Mukherjee seems most at ease in his section “Prevention Is the Cure.” The author emphasizes the roles of many mavericks of science and medicine, making them the central, enthralling characters in this unfolding story of cancer, its prevention, and its treatment. Poor émigré pathologist George Papanicolaou stared obsessively—“with monastic ferocity” (p. 288)—at changes in the cytology of hamster cervical cells. After extending this focus to the detection of cervical lesions in women, he was ridiculed. The Pap smear was instigated decades after his initial observations and has since saved innumerable lives. Likewise, the sobering account of William Halstead’s school of total mastectomy, which needlessly butchered countless women, is both a case in point and an enthralling and blood-chilling account of an aggressive protocol that developed enough momentum to escape scrutiny. Throughout this compelling history of research and discovery the author rightly highlights how difficult it was—and sadly remains—to overthrow accepted dogma, particularly when associated with dominant personalities.
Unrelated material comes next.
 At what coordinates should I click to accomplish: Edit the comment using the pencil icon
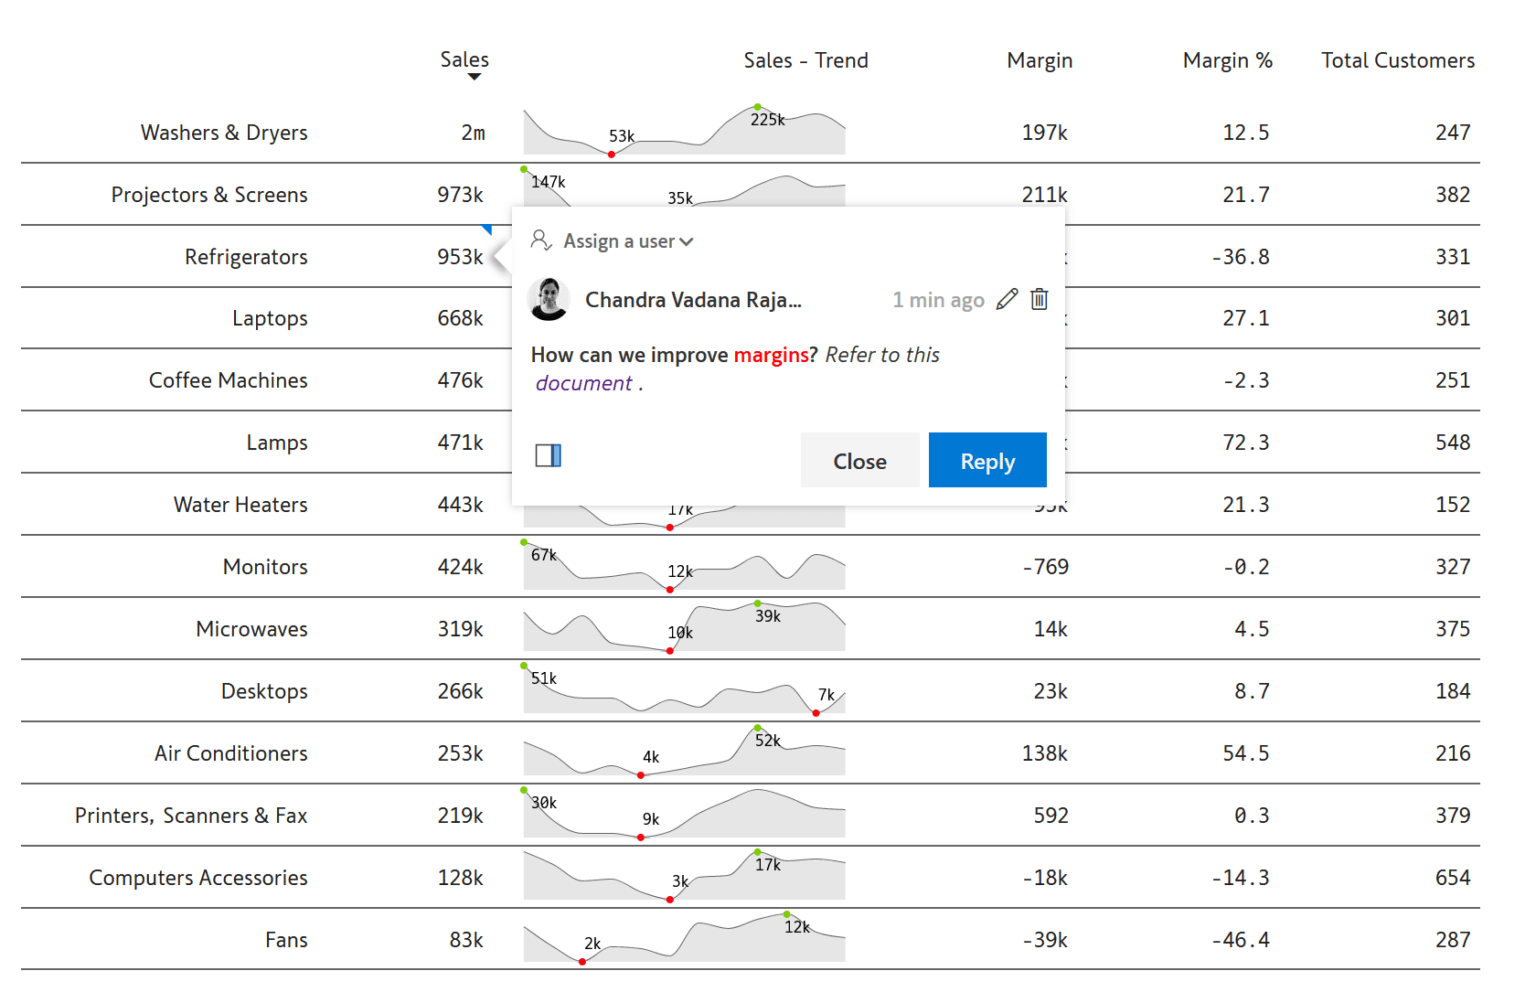(1009, 299)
The author emphasizes the roles of many mavericks of science and medicine, making them the central, enthralling characters in this unfolding story of cancer, its prevention, and its treatment.
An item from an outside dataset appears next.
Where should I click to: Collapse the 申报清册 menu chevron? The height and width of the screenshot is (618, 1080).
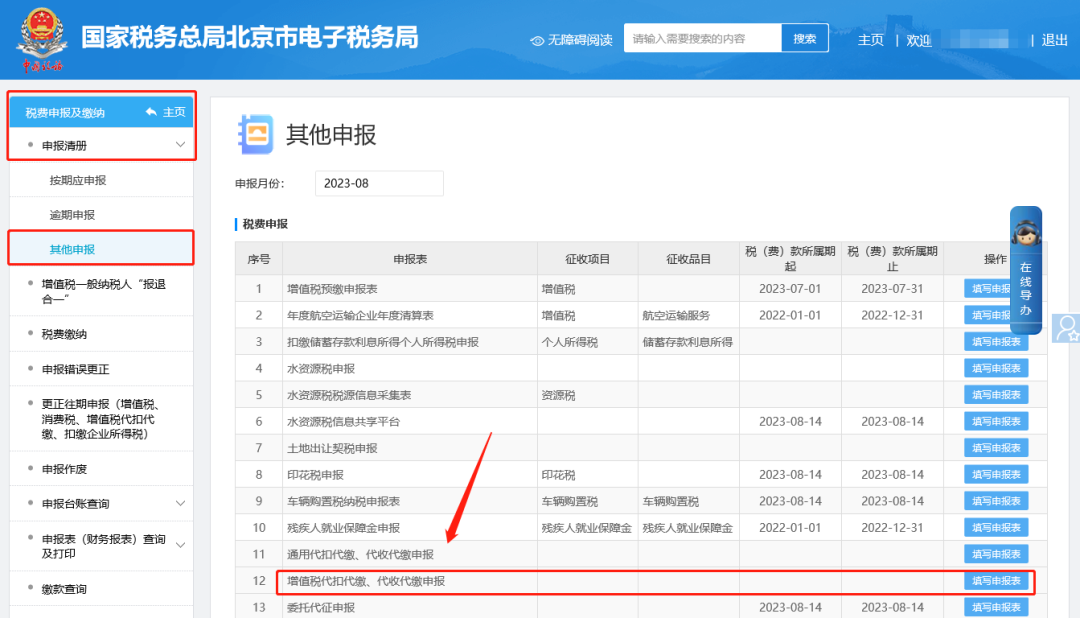coord(181,145)
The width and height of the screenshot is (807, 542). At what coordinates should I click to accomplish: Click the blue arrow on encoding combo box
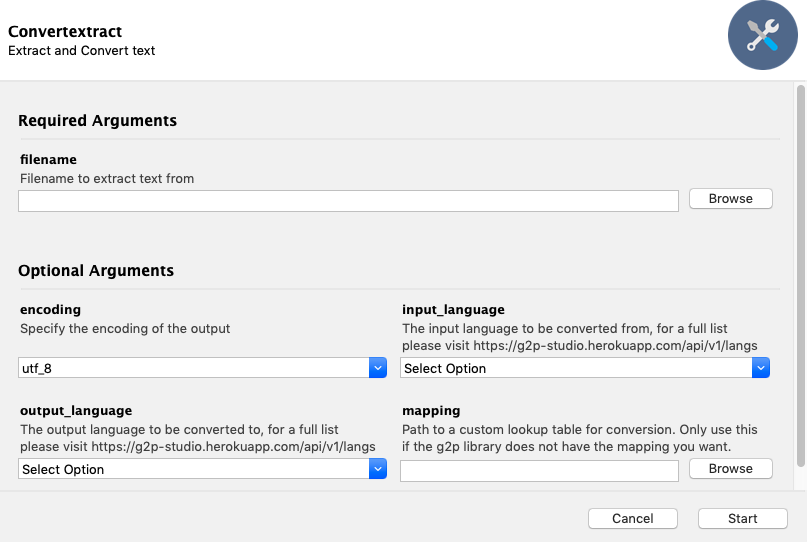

Inertia in cancer research, particularly the translation of new findings to the clinic, occurs despite medical need and the emergence of new knowledge. This inertia is a secondary theme weaving through a narrative that vividly recalls the landmarks of success. An element of this inertia (partially neglected in this otherwise excellent work) is the disconnect between various disciplines. For example, regardless of the clear limits of drugs that also kill normal proliferating cells—used by warrior clinicians in aggressive protocols—medicinal chemists were slow to stop synthesizing nonspecific poisons, despite the emerging molecular-pathology insights of the 1980s and 1990s. Instead of designing molecules that would target changes unique to cancer biochemistry, chemists’ love affairs with the often complex chemistry of potent toxins led to a philosophy that “interesting chemistry gives rise to interesting biology.” The result was a plateau in drug discovery in the last decades of the 20th century. Only later did the benefits of an integrated, multidisciplinary team become obvious: the translation of biological findings into therapeutic benefit depends on creative chemists, aided by structural biologists, synthesizing smart molecules. To illustrate this point, Mukherjee nicely recounts the triumph of the multidisciplinary Novartis team, which worked with a tenacious clinician, Brian Druker, in the discovery of Gleevec. This drug has transformed the treatment and outcome of chronic myelogenous leukemia and laid the basis for the discovery of therapies targeting biochemical changes unique to cancer cells.
For scientists, the multidisciplinary teamwork required for progress in cancer demands that team members understand the culture and history of their colleagues. The Emperor of All Maladies, with its flowing narrative and easy, sometimes poetic style, provides the perfect primer. But this book is also for anyone who has been touched by cancer.